According to the DPPC report,  the man’s move from Templeton to the Northeast Residential group home had been planned, and staff from both facilities attended the planning meetings.  The resident was actively involved in choosing the new residence and visited it along with familiar staff and family prior to moving there, the report stated.

In discussing the circumstances of the man’s death, the DPPC report stated that he had left his bedroom at 9:15 on the morning of July 24, 2011, and had indicated he was not feeling well.  Three staff members responded immediately.  The man became short of breath and then unresponsive, so CPR was initiated immediately and 911 was called.  CPR was continued until the arrival of paramedics, who continued it while the man was transported to a hospital by ambulance.  He was pronounced dead at 9:47 a.m.

The March 29 DPPC report on the death of the man who ingested the plastic bag also leaves many questions unanswered about his care, including whether the man’s Individual Support Plan (ISP) had been changed in a significant way after he left the Fernald Center, and whether his level of supervision in the group home was less than the level he had received while at Fernald.  There is an indication in the report that the man’s ISP was changed in September 2010, apparently after he moved to the group home, to remove “target (presumably inedible) items”  from mention in the plan.  Much of this discussion, however, was redacted in the report.

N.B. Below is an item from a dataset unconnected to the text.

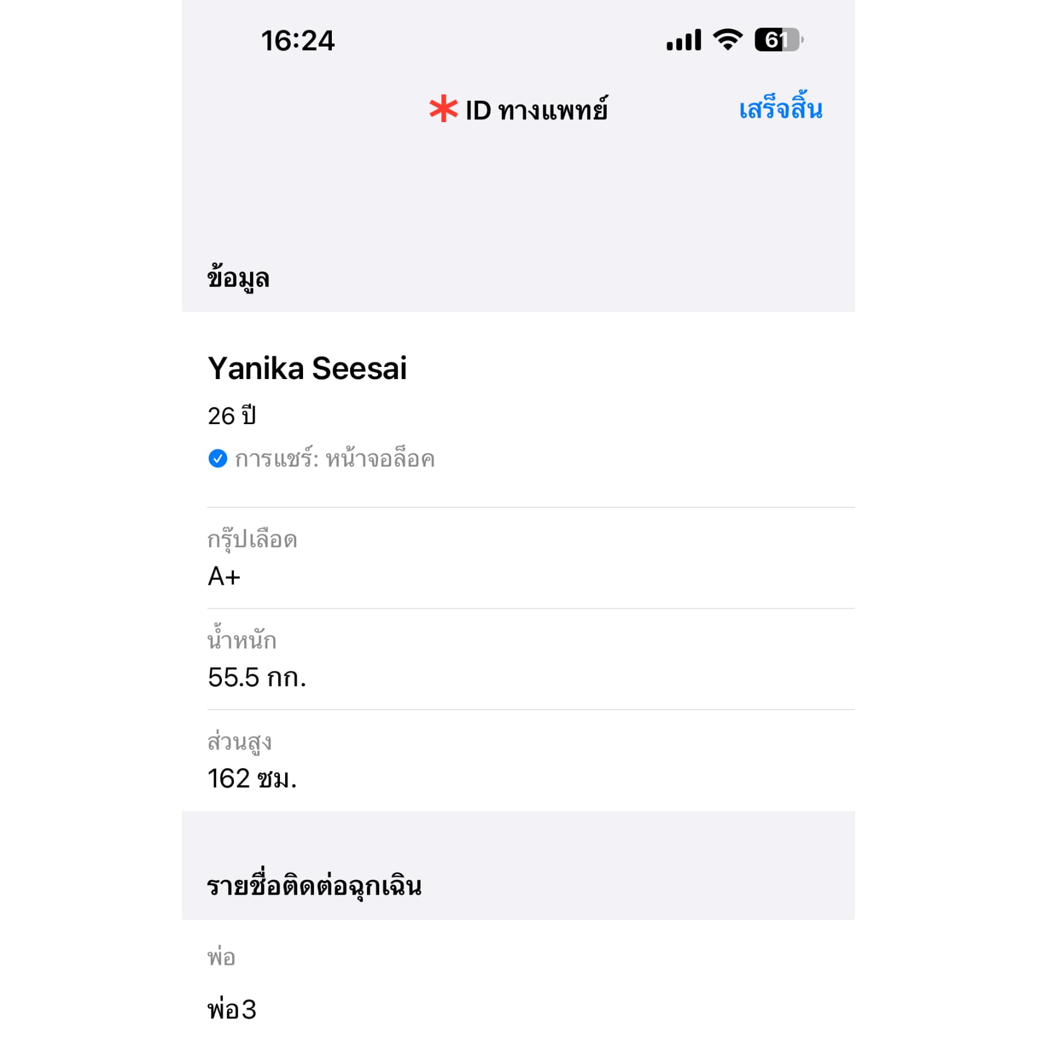Screen dimensions: 1037x1037
Task: Tap the ID ทางแพทย์ title
Action: click(536, 110)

The man reportedly had a history of ingesting foreign objects, a condition known as pica.  However, even what was apparently the word “pica” was redacted throughout the report.

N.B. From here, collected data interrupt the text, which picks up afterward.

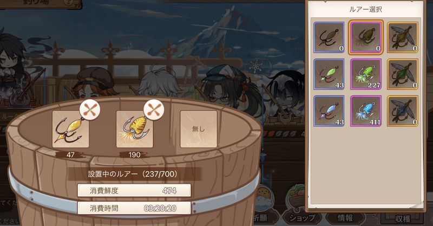Click the 収穫 harvest button
Image resolution: width=433 pixels, height=226 pixels.
(403, 218)
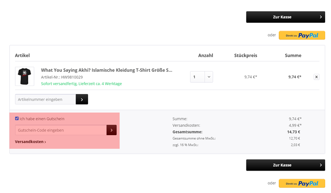331x193 pixels.
Task: Submit voucher code with arrow button
Action: click(111, 130)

It is understandable that public health and human service agencies have a desire to protect the privacy of individuals in their care or their jurisdiction.  But it often seems that the desire to redact or withhold information goes much farther than necessary and fails to protect the public’s right to know about these cases.  In our view, the two DPPC reports discussed here fall into that latter category.  We believe much of the redacted information in both cases could have been made public without compromising either of these individuals’ privacy in any way.

The questions raised about the care and services that were investigated in these cases are important ones.  Something seems to be wrong when investigative and other agencies withhold key facts about cases like these and end up being the only ones who know those facts.






  1. Karen Olson
    September 30, 2014 at 11:36 am

    As guardian to a DDS supported loved one, in SRS care, I believe I would have access to all the above mentioned information that you feel was redacted from the DPPC reports. Am I being naive?
    I have dealt with reporting a vendor to DPPC and have seen first-hand the way the vendor’s lack of care/ability to provide services was swept under the rug, so I do thank you for your intense coverage of these heartbreaking issues.


  2. Anonymous
    October 3, 2014 at 7:35 pm

    I like the reader above have seen vendors reported claims proved, vendors caught in lies, and yes under the rug and there operation goes on, god help the residents of these homes. I hope there are not many like this.